Make no mistake: T-Mobile does not like the proposal put forth by AT&T (NYSE: T) and EchoStar that would give primary status to satellite earth stations operating in the 28 GHz band as part of the rules for spectrum bands above 24 GHz.
"T-Mobile strongly opposes the AT&T/EchoStar formulation, which elevates satellite use to primary status in the 28 GHz band, unnecessarily constrains deployment of 5G services and threatens the success of terrestrial mobile broadband use of the spectrum," writes T-Mobile VP of Government Affairs, Technology and Engineering Policy Steve Sharkey in an ex parte filing with the FCC.
Instead, T-Mobile says the FCC should permit additional satellite earth station use of the 28 GHz band in non-urban areas only on a secondary basis, using the technical parameters developed by wireless industry representatives as part of a Technical Working Group, which includes T-Mobile USA, Verizon (NYSE: VZ), Nokia (NYSE:NOK), Samsung Electronics America -- and somewhat oddly in this situation, AT&T Services.
Besides granting co-primary status to satellite operations in massive swaths of areas with high population density, "the AT&T/EchoStar proposal fails to meaningfully address the technical parameters that would govern any satellite earth station operations in the 28 GHz band – surprising, because AT&T is a member of the Technical Working Group," Sharkey wrote. "Any proposal for use of the band for satellite operations is incomplete without an understanding of the operational parameters under which those stations would be required to operate."
T-Mobile argues that satellite operators should have no primary rights to use the 28 GHz band, whether inside or outside the urban core, unless they obtain those rights through auction or the secondary market.

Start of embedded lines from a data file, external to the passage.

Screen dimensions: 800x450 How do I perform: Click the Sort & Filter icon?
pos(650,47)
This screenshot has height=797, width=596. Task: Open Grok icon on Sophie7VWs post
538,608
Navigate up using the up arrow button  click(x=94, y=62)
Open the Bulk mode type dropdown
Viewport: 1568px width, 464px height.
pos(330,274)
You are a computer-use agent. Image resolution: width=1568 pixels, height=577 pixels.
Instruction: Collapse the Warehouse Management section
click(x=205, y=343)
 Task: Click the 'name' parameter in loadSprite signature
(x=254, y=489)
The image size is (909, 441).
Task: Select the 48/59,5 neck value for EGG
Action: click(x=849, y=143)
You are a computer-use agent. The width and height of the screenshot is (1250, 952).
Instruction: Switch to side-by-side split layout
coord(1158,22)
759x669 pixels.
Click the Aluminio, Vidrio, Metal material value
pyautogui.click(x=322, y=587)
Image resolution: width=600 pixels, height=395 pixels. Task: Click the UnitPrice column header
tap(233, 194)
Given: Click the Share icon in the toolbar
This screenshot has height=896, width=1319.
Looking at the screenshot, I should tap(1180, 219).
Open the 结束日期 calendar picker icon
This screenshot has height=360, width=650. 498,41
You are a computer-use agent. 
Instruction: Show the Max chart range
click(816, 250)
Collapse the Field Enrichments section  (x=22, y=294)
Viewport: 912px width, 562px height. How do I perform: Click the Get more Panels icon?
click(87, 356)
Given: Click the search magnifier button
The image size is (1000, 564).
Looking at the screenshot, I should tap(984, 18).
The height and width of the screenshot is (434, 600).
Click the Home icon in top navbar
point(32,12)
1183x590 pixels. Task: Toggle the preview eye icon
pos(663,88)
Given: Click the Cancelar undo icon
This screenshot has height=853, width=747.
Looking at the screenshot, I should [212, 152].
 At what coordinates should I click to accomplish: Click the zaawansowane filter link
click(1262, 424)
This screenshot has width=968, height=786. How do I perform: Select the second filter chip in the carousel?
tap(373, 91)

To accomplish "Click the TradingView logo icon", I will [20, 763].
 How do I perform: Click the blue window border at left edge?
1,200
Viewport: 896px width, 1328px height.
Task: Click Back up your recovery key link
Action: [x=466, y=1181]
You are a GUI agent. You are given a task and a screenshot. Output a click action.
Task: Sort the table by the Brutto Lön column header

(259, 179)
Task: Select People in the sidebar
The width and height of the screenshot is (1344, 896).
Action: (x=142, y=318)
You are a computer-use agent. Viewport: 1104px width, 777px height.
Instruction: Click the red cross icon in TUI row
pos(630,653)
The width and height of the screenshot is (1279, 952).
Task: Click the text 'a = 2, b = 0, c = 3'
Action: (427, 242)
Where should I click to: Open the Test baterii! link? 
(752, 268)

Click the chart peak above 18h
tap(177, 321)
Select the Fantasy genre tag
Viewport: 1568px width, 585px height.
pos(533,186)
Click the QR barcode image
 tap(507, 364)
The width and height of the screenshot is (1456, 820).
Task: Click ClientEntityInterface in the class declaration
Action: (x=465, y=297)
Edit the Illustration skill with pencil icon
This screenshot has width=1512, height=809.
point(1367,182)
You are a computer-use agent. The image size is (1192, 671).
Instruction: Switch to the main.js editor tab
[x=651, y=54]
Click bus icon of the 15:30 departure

Satellite operators have never had rights to use the spectrum on a primary basis and could not have had a reasonable expectation that they would secure those rights in the future. "They merely seek to take advantage of a regulatory opportunity to expand the properly limited rights they have today," Sharkey said.
Even worse, according to T-Mobile, elevating satellite use to primary status under the AT&T/EchoStar proposal will defeat the purpose of the type of geographic licensing that the commission traditionally adopted for commercial wireless services and which it has proposed for millimeter wave band use.
T-Mobile supports a different proposal – one put forth by CTIA – that would allow existing satellite licensees, wherever located, "operation rights" on a secondary basis. It also supports the idea of permitting, for future operations, satellite earth stations on a secondary basis outside the top 150 cellular market areas (CMAs) identified by CTIA, subject to coordination requirements that continue to be developed. Inside the top 150 CMAs, no new facilities would be permitted unless the satellite operator secured rights to operate on a primary basis.